---------- Raw data
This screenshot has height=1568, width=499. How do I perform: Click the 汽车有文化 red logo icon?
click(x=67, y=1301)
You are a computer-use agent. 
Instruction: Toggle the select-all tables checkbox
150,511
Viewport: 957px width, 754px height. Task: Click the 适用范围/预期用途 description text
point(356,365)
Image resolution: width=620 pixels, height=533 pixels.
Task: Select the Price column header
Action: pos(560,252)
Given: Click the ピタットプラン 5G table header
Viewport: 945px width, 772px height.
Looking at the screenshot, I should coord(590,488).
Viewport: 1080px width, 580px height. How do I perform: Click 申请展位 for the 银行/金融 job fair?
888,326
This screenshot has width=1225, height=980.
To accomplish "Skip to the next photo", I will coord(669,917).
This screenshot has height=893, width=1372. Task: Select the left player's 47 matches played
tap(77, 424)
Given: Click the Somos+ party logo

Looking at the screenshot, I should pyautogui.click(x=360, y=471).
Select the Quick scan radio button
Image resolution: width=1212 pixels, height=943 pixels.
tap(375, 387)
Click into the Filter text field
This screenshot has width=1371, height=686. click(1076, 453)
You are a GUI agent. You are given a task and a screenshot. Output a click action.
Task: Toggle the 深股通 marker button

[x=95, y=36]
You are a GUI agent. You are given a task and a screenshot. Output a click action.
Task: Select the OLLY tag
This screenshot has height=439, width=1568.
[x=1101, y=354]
--------------------
■ Work item ■
What is needed is an exact transcription of every record above.

■ The completed task ■
This screenshot has height=1568, width=499. How do I perform: Click the 汽车有文化 red logo icon?
click(x=67, y=1301)
You are a computer-use agent. 
Instruction: Toggle the select-all tables checkbox
150,511
Viewport: 957px width, 754px height. Task: Click the 适用范围/预期用途 description text
point(356,365)
Image resolution: width=620 pixels, height=533 pixels.
Task: Select the Price column header
Action: pos(560,252)
Given: Click the ピタットプラン 5G table header
Viewport: 945px width, 772px height.
Looking at the screenshot, I should coord(590,488).
Viewport: 1080px width, 580px height. How do I perform: Click 申请展位 for the 银行/金融 job fair?
888,326
This screenshot has width=1225, height=980.
To accomplish "Skip to the next photo", I will coord(669,917).
This screenshot has height=893, width=1372. Task: Select the left player's 47 matches played
tap(77, 424)
Given: Click the Somos+ party logo

Looking at the screenshot, I should pyautogui.click(x=360, y=471).
Select the Quick scan radio button
Image resolution: width=1212 pixels, height=943 pixels.
tap(375, 387)
Click into the Filter text field
This screenshot has width=1371, height=686. click(1076, 453)
You are a GUI agent. You are given a task and a screenshot. Output a click action.
Task: Toggle the 深股通 marker button

[x=95, y=36]
You are a GUI agent. You are given a task and a screenshot. Output a click action.
Task: Select the OLLY tag
This screenshot has height=439, width=1568.
[x=1101, y=354]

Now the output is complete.